Старуха, расставшаяся со своей прялкой, отправилась со всем сонмом, старик же оставался лишь потому, что я отказался по данному им знаку поймать одну из тварей и оседлать ее, подобно всем прочим. Когда я нетвердо встал на ноги, то увидел, что бесформенный игрок на флейте убрался из виду, но два зверя терпеливо дожидались рядом. Я все не решался, и старик извлек стило и дощечку и начертал, что он истинно заступил место моих праотцев, которые завели обычай справлять солнцеворот в этом древнем месте; что возвращение мое было предопределено и что самые сокровенные таинства еще впереди. Он начертал это очень старинным письмом и, видя, что я все еще колеблюсь, вытащил из складок своей хламиды именной перстень и часы, и то и другое с моим семейным гербом, в доказательство того, что он есть тот, за кого себя выдает. Но это было страшное доказательство, ибо из старинных документов я знал, что часы эти были погребены вместе с моим дедом в четвертом колене в 1698 году.

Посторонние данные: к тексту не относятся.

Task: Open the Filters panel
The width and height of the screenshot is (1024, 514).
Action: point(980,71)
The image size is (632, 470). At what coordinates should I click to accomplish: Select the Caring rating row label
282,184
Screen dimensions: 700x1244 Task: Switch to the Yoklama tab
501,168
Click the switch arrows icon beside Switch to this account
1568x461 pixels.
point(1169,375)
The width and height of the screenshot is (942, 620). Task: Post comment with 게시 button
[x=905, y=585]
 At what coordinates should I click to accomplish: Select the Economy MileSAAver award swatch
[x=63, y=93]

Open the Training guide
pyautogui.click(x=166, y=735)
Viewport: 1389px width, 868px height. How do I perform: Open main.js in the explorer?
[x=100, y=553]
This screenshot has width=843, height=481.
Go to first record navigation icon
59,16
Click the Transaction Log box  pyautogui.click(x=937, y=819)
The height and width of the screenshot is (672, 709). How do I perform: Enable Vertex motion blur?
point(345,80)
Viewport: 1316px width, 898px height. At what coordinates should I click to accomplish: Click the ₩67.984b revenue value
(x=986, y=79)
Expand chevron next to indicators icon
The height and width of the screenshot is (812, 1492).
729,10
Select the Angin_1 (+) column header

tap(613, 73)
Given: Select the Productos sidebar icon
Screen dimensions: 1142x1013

Тут же старик поднял со лба капюшон, указывая мне на черты семейного сходства в своем лице, но я лишь содрогнулся, потому что был уверен, что это просто бесовская личина. Неуклюжие летуны начинали от нетерпения царапать лишайник, и я видел, что и старик впадает почти в такое же нетерпение. Когда одна из тварей заковыляла было, отступая боком, он быстро повернулся, чтобы ее удержать, но сделал это так резко, что сбил свою восковую личину. И тут, поскольку этот дурной кошмар заслонял мне путь к каменной лестнице, по которой мы сошли вниз, я бросился в маслянистую подземную реку, которая, кипя бурунами, неслась куда-то к морским пещерам; бросился в этот гнилостный сок ужасов земляного нутра, пока неистовость моих воплей не обрушила на меня все могильные легионы тех, кого могут скрывать эти чумные бездны…
В больнице мне сказали, что меня окоченелого нашли на заре в Кингспортской гавани, вцепившимся в плавучую перекладину, которую случай послал мне во спасение. Мне сказали, что вечером на холме я пошел не по той развилке и свалился со скал в Орандж-Пойнт, вот что они вычислили по обнаруженным на снегу следам. Мне было нечего сказать, потому что неправильно было все: и когда в широкие окна виднелось море крыш, где примерно только одна из пяти была древней, и когда с улиц доносился шум трамваев и авто. Меня уверяли, что это и есть Кингспорт, и я не мог отрицать.
Когда я пришел в исступление, услышав, что больница стоит неподалеку от кладбища на Сентрал-Хилл, меня отправили в больницу Св. Марии в Аркхэме, где мне был обеспечен лучший уход. Там мне все пришлось по душе, потому что доктора исповедовали широту взглядов и даже употребили свое влияние на то, чтобы добыть ревностно оберегаемую копию предосудительного Альхазредовского Некрономикона из библиотеки Мискатоникского университета. Они говорили что-то такое о «психозе» и соглашались с тем, что мне полезно освободиться от навязчивых мыслей.